Task brief ::
Return a copy of each line in the listing that includes the word "link".

(Source data)

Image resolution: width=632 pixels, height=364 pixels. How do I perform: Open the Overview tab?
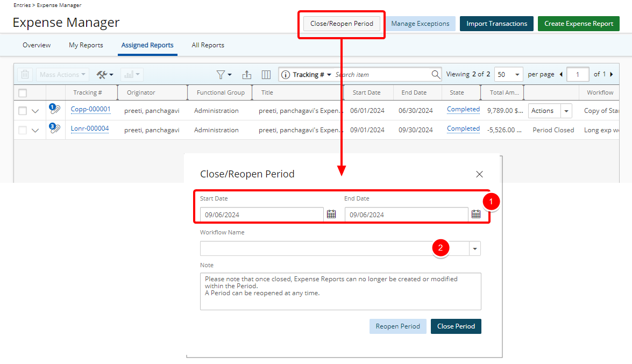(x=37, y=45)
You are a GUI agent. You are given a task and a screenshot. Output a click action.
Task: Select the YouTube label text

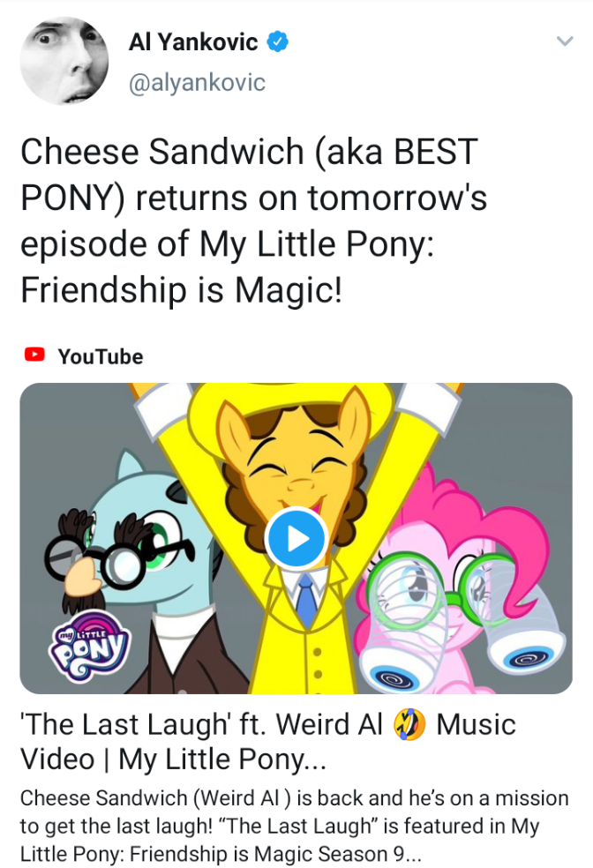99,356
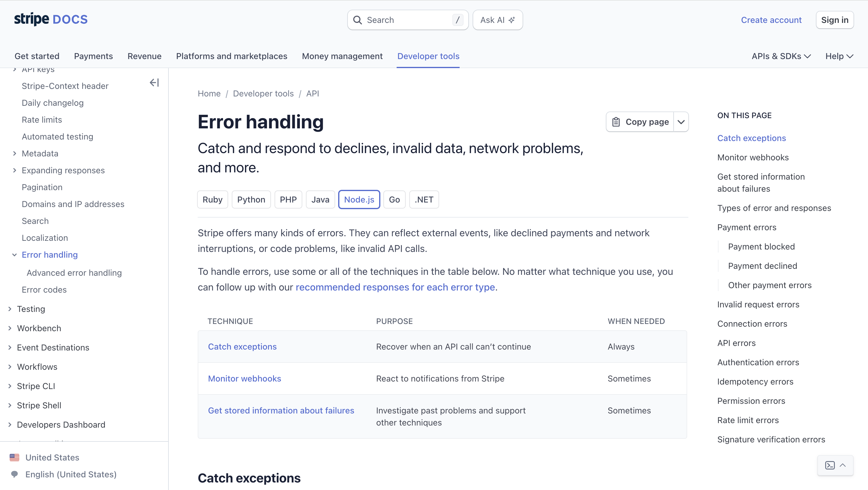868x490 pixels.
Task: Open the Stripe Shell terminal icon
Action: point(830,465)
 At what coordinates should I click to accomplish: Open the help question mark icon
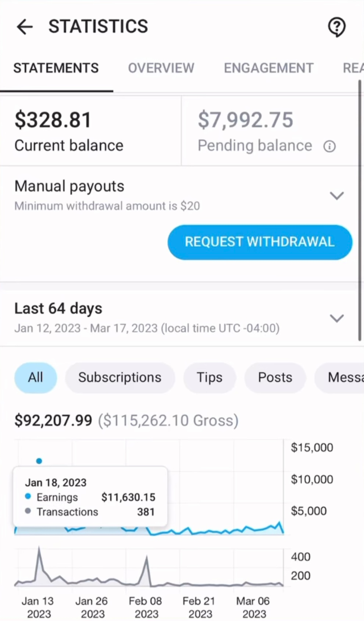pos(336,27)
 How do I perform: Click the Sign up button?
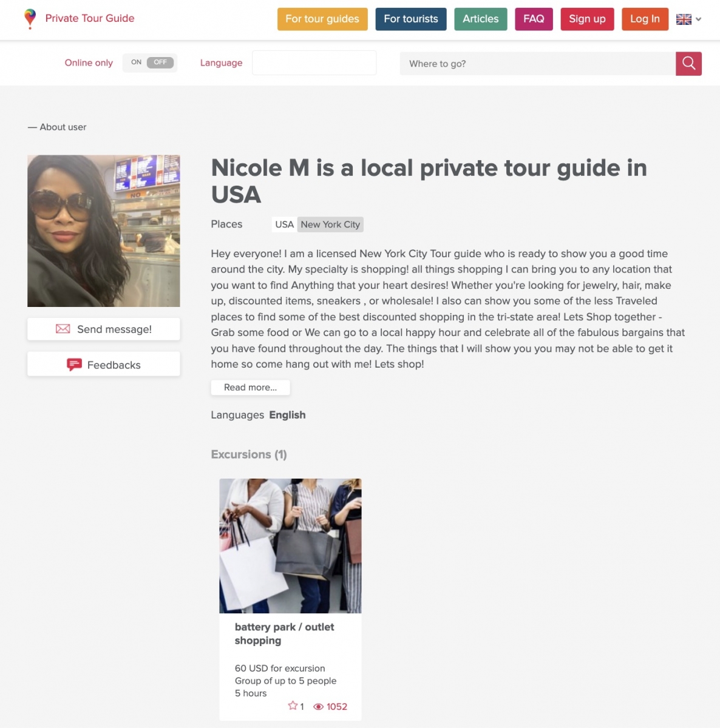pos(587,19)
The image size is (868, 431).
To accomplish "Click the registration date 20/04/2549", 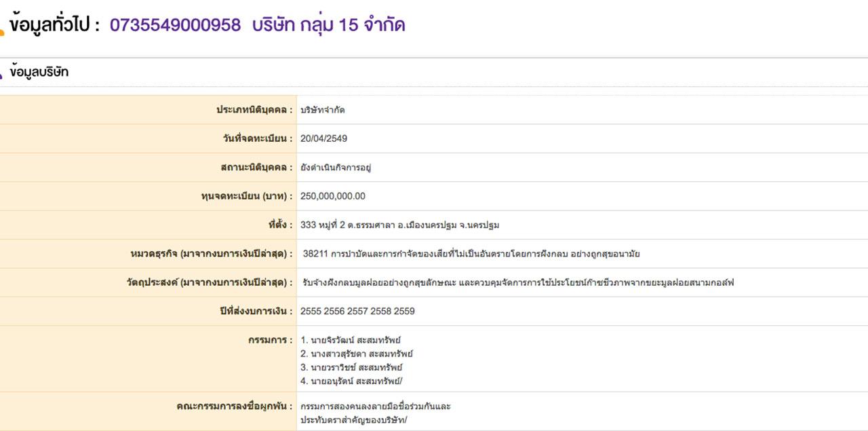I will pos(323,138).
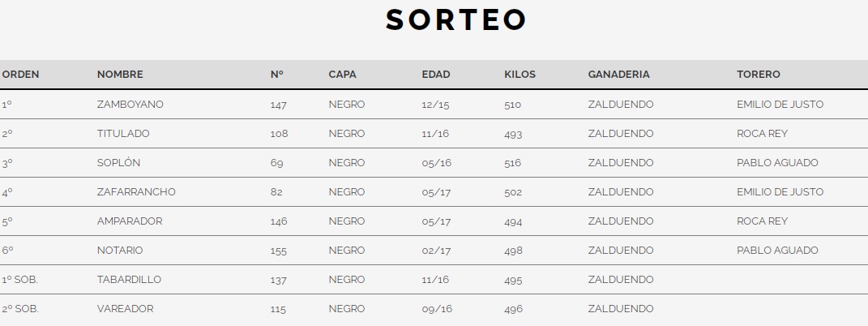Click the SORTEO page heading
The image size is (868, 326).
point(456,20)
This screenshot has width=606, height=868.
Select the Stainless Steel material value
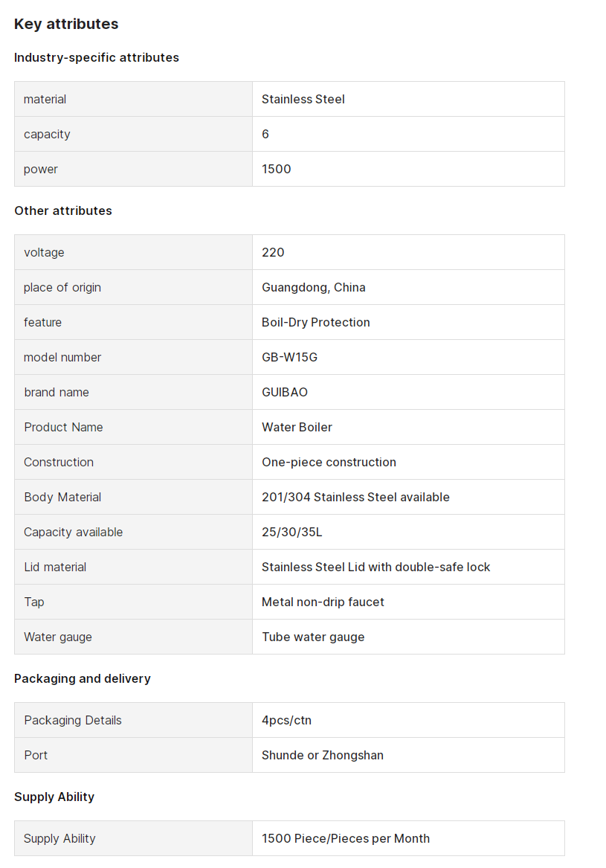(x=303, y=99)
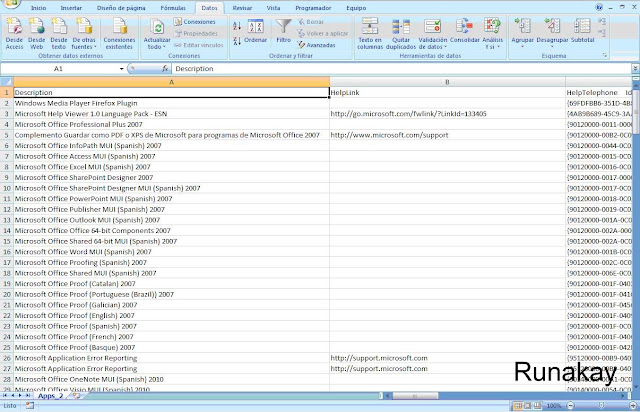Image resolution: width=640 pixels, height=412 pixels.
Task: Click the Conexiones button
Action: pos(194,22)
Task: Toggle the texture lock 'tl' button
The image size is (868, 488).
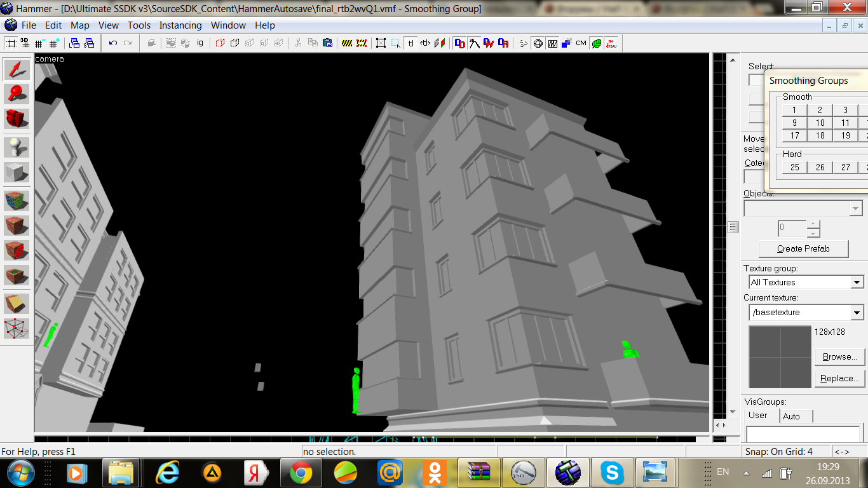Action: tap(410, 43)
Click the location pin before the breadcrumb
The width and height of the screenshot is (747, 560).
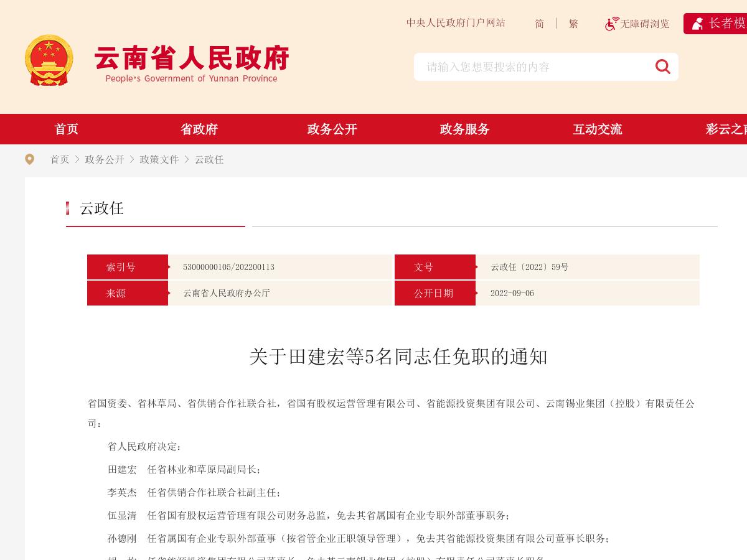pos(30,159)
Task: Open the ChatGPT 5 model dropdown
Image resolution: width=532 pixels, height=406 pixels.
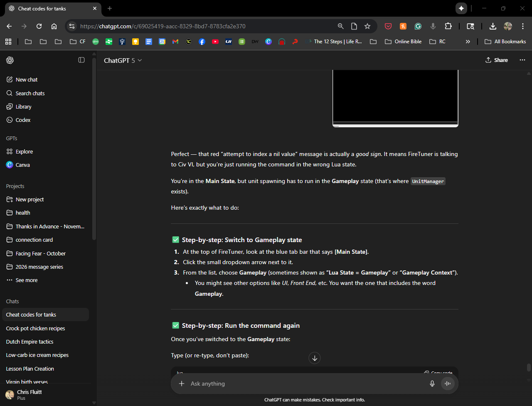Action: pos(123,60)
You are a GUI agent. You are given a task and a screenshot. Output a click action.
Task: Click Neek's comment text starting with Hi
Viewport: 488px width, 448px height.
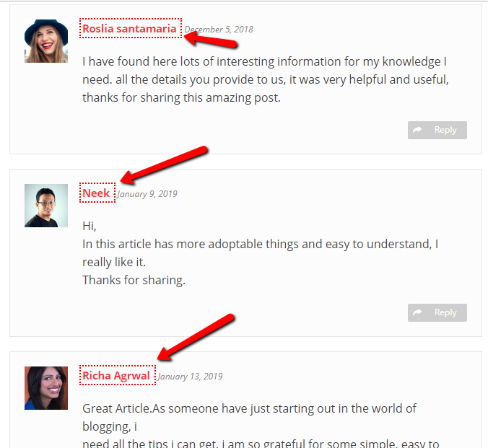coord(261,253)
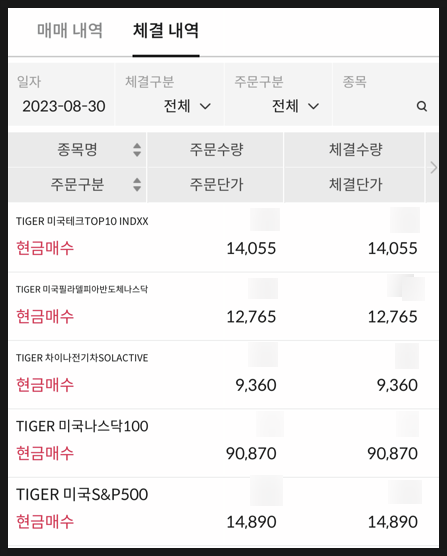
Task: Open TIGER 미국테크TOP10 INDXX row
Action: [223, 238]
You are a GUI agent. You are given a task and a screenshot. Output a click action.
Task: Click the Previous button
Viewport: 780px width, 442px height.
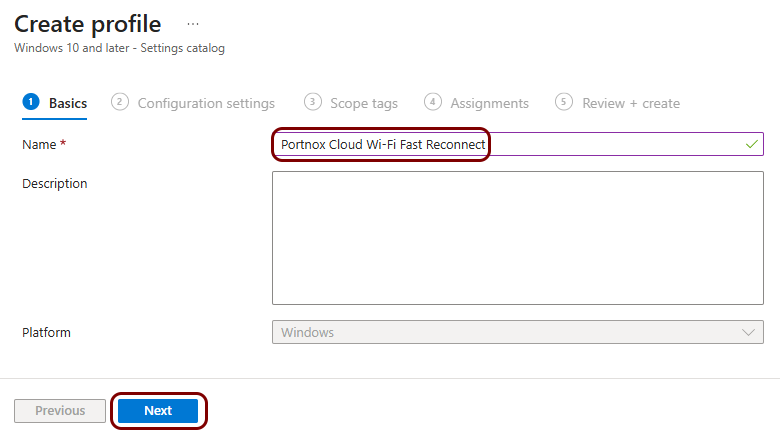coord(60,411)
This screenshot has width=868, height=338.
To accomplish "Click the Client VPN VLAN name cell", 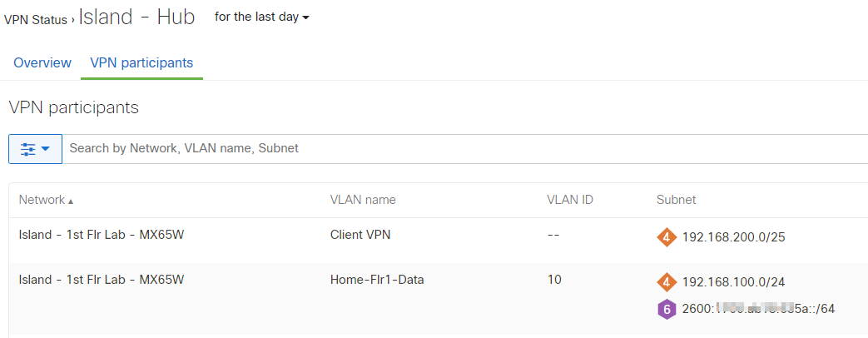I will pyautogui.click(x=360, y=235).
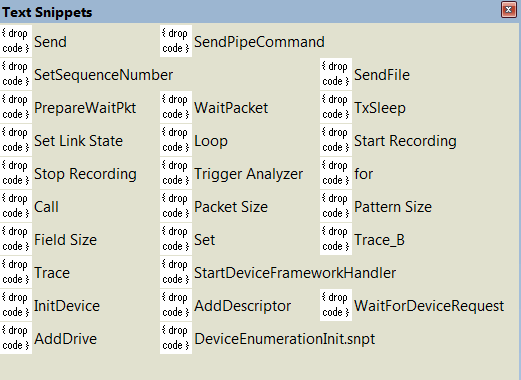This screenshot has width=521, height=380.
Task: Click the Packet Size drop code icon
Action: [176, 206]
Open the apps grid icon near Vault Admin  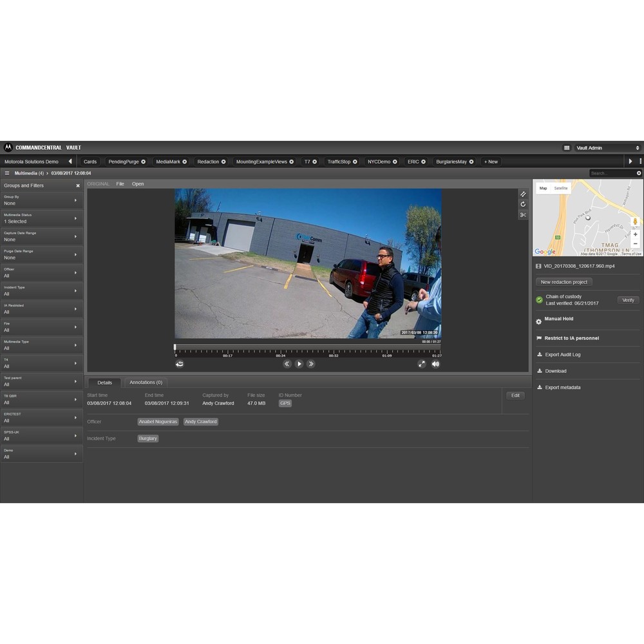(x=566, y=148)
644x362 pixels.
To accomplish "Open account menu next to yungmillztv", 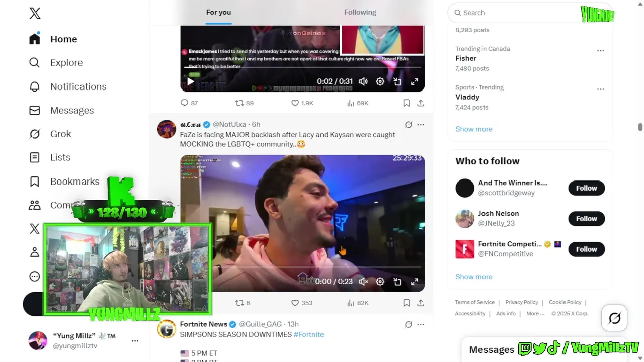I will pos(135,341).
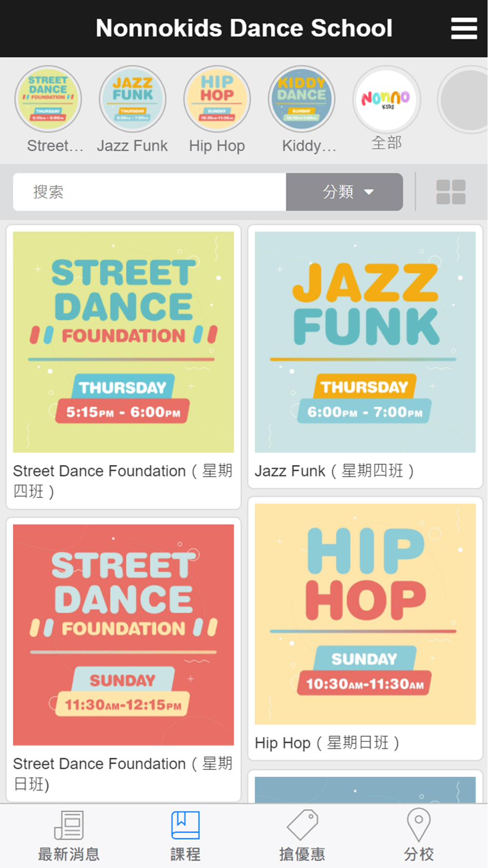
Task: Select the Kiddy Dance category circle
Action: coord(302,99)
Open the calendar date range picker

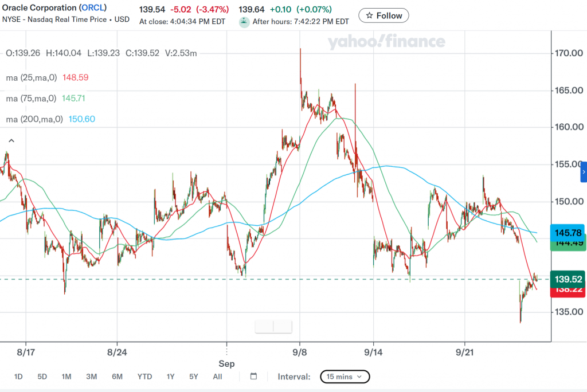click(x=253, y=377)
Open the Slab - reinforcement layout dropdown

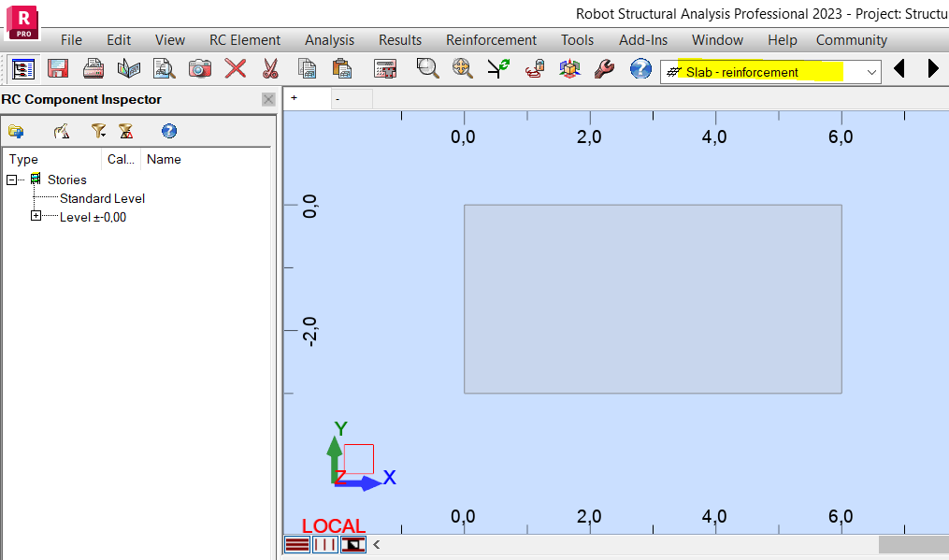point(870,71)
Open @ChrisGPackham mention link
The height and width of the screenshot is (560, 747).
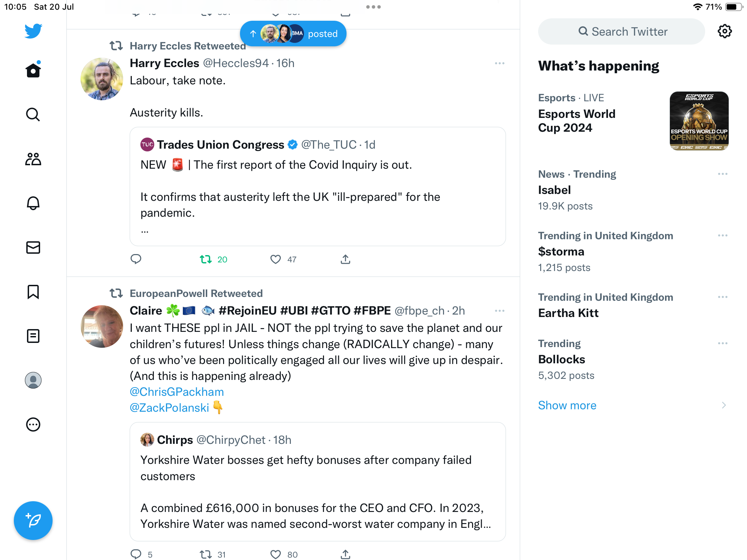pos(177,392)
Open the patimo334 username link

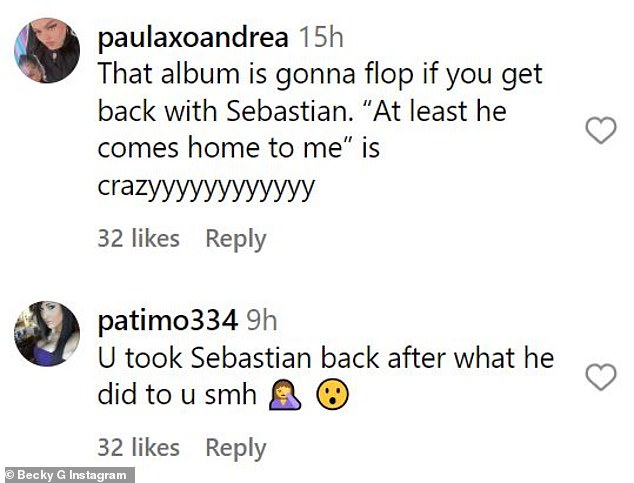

(End Source data)

Result of the exercise ::
Open @ChrisGPackham mention link
Open the patimo334 username link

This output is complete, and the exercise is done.